= What the task requires =
From the line with "The width and" to the final line of the data below, please write out every line exactly, with no pictures.

= Screenshot grounding data =
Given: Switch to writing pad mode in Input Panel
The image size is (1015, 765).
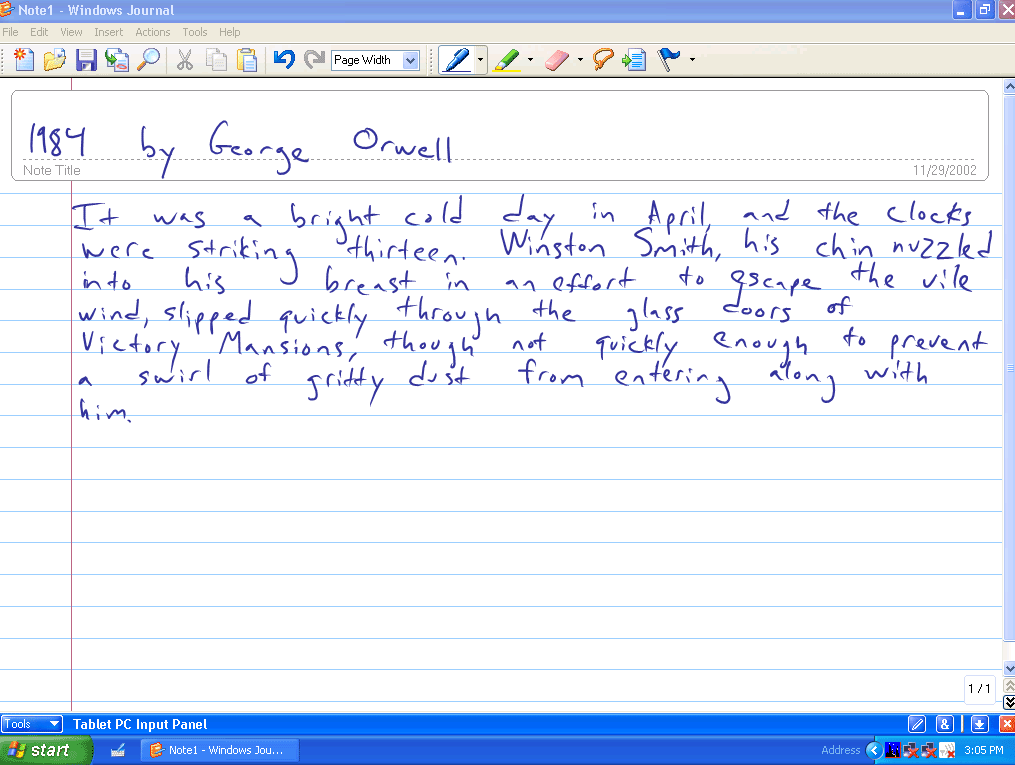Looking at the screenshot, I should (917, 723).
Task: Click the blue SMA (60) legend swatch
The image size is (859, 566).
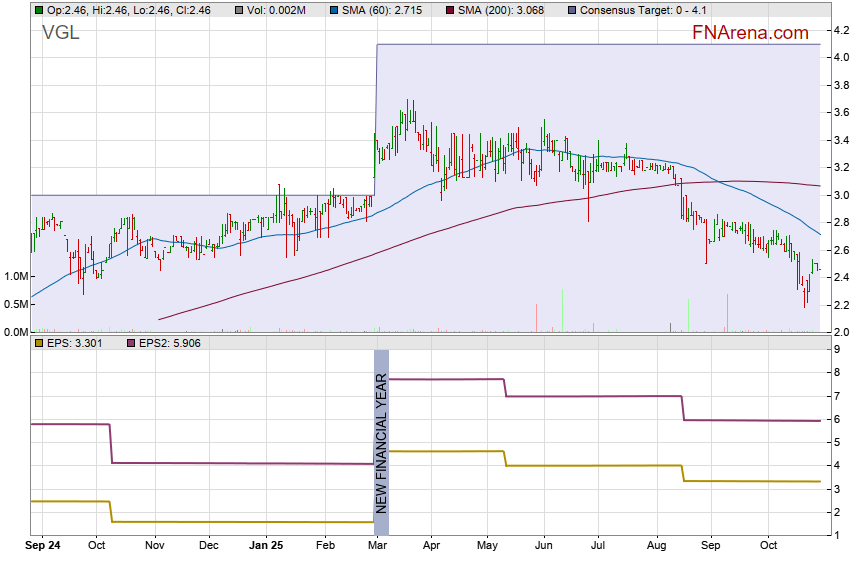Action: coord(333,9)
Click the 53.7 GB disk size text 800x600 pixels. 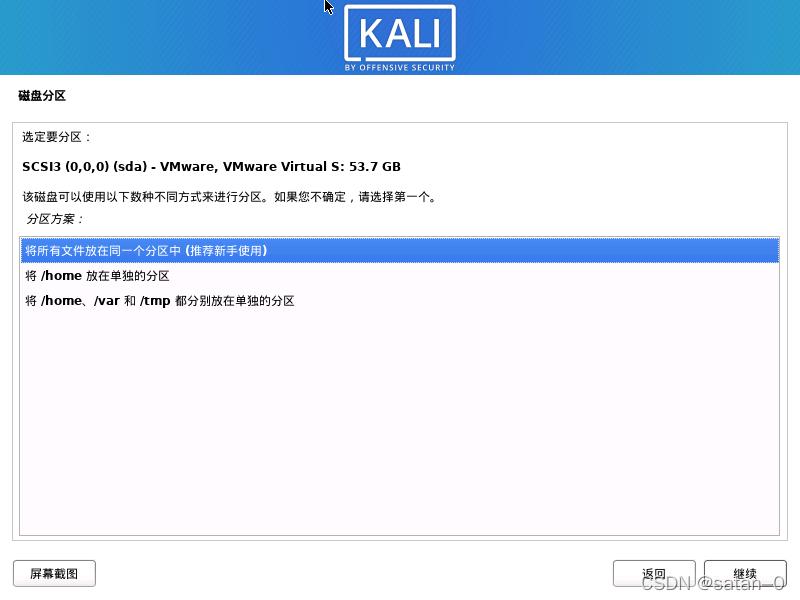click(375, 167)
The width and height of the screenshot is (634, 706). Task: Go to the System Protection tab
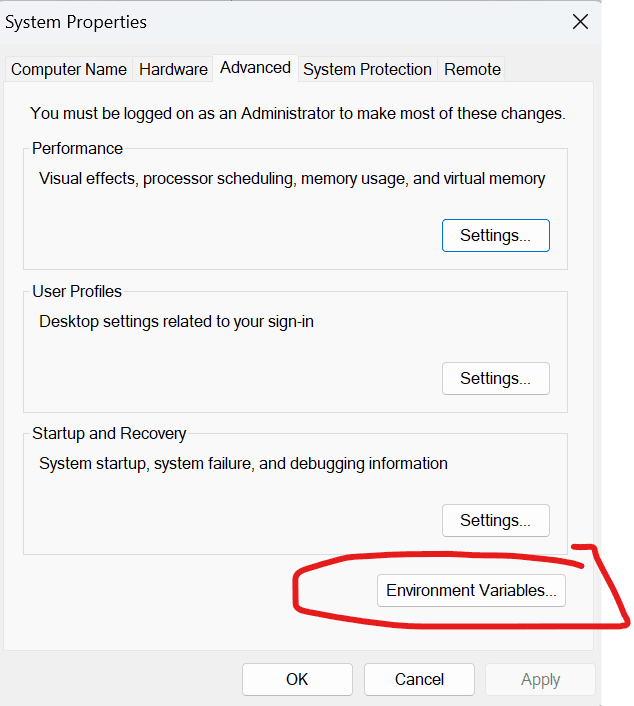tap(367, 69)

= Exercise answer =
The width and height of the screenshot is (634, 706). Task: Go to the System Protection tab
tap(367, 69)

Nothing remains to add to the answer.